Three Billboards Outside Ebbing, Missouri
Hier hatte ich bereits Anfang Dezember das Glück einer Preview. Frances McDormand, Sam Rockwell und Woody Harrelson in einem Film, der allen dreien hervorragende Rollen gibt. Großes Schauspielerkino mit viel schrägem Humor, das sich am Ende zwar etwas in seiner Story verheddert, über weite Strecken aber wirklich sehr viel Spaß macht.




Blade Runner 2049
Denis Villeneuve geht die Blade-Runner-Fortsetzung ziemlich elegisch an. Wenn man sich an das nicht gerade hohe Tempo im ausführlichen Mittelteil gewöhnt hat, kann man sich aber dem optischen und akustischen Genuss, der diesem Regisseur einmal mehr gelingt, voll hingeben. Okay, die Botschaft ist die alte und die Frage, was das Menschsein eigentlich ausmacht, fand ich in "Arrival" interessanter bearbeitet, aber manchmal kann man sich ja auch nur der Ästhetik hingeben.





Enttäuschungen und überschätzte Filme:

Mother
Darren Aronofskys neuester Film beginnt interessant als Kammerspiel, das an "Who‘s Afraid of Virginia Woolf?" erinnert, läuft dann aber im letzten Drittel dermaßen aus dem Ruder, dass es nur noch unfreiwillig komisch wirkt.

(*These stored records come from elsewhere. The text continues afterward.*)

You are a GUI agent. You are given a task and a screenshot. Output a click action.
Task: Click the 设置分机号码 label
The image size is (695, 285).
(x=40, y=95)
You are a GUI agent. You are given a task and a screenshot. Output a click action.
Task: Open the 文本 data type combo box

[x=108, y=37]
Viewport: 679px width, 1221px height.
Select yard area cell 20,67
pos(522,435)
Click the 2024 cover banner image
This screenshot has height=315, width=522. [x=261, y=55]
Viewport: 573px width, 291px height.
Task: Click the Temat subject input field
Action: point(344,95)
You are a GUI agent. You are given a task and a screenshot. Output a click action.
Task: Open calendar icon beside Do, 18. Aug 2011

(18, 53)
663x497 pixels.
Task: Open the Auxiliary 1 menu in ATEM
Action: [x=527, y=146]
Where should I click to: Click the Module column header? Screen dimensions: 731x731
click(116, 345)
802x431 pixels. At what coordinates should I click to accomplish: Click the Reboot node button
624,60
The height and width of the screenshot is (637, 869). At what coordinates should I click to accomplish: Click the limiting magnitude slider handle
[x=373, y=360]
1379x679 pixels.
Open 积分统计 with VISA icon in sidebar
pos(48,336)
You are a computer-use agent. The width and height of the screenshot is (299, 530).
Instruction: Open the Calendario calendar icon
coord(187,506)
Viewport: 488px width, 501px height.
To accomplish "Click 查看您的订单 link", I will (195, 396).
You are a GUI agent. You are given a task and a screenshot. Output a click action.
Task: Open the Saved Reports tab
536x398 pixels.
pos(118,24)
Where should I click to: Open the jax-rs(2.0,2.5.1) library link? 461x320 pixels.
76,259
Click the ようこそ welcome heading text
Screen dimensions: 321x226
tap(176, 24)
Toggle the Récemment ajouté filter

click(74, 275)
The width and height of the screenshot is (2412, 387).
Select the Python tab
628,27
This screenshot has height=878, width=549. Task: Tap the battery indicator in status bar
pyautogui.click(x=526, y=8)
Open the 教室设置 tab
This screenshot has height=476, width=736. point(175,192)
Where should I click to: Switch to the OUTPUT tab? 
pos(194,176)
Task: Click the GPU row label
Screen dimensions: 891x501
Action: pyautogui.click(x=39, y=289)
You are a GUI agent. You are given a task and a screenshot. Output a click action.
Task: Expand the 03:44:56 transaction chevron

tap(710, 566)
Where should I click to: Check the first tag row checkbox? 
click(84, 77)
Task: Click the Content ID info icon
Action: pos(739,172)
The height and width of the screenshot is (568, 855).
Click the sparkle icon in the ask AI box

Eine ganz eitle Nummer ohne Substanz und mit viel Getöse. Da habe ich mich echt geärgert.

The Killing of a Sacred Deer
Okay, der Regisseur ist Grieche und die rituelle Tötung des heiligen Hirsches stammt aus einer griechischen Tragödie. Aber dass es Regisseur Yorgos Lanthimos darum ging, eine moderne Tragödie um einen Mann zu schaffen, der Schuld auf sich geladen hat und dafür büßen muss, kann ich irgendwie nicht glauben. Dafür agieren alle Beteiligten – außer Nicole Kidman an einzelnen Stellen – zu artifiziell, dafür gibt es zu viele skurril komische Momente (okay, ich habe als einziger gelacht als der Sohn aus dem Krankenhausbett fällt, weil er zum Fenster gehen möchte, aber an sich ja seine Beine nicht bewegen kann. Das war komisch, auch wenn ihr euch alle nicht getraut habt zu lachen, ihr Karlsruher Arthouse-Kinogänger, die ihr vom deutschen Feuilleton eingeschüchtert wart). Nein, sorry, wenn das ernst gemeint war, ist es eine Luftnummer. Optisch super, das stimmt, aber inhaltlich hätte ich mir - gerade nach "the Lobster" - mehr erwartet.

Get Out
Voll auf der Höhe der Zeit mit seiner Rassismus-Thematik, noch dazu weil er sich so elegant und amüsant verpackt, dieser nette, kleine Film mit ironischem Augenzwinkern. Aber ganz ehrlich: am Ende will "Get Out" ein Horrorfilm sein. Das ist er, solide und unterhaltsam ist er auch. Aber weder ist er ein großes Meisterwerk noch so intelligent wie allerorts zu lesen war.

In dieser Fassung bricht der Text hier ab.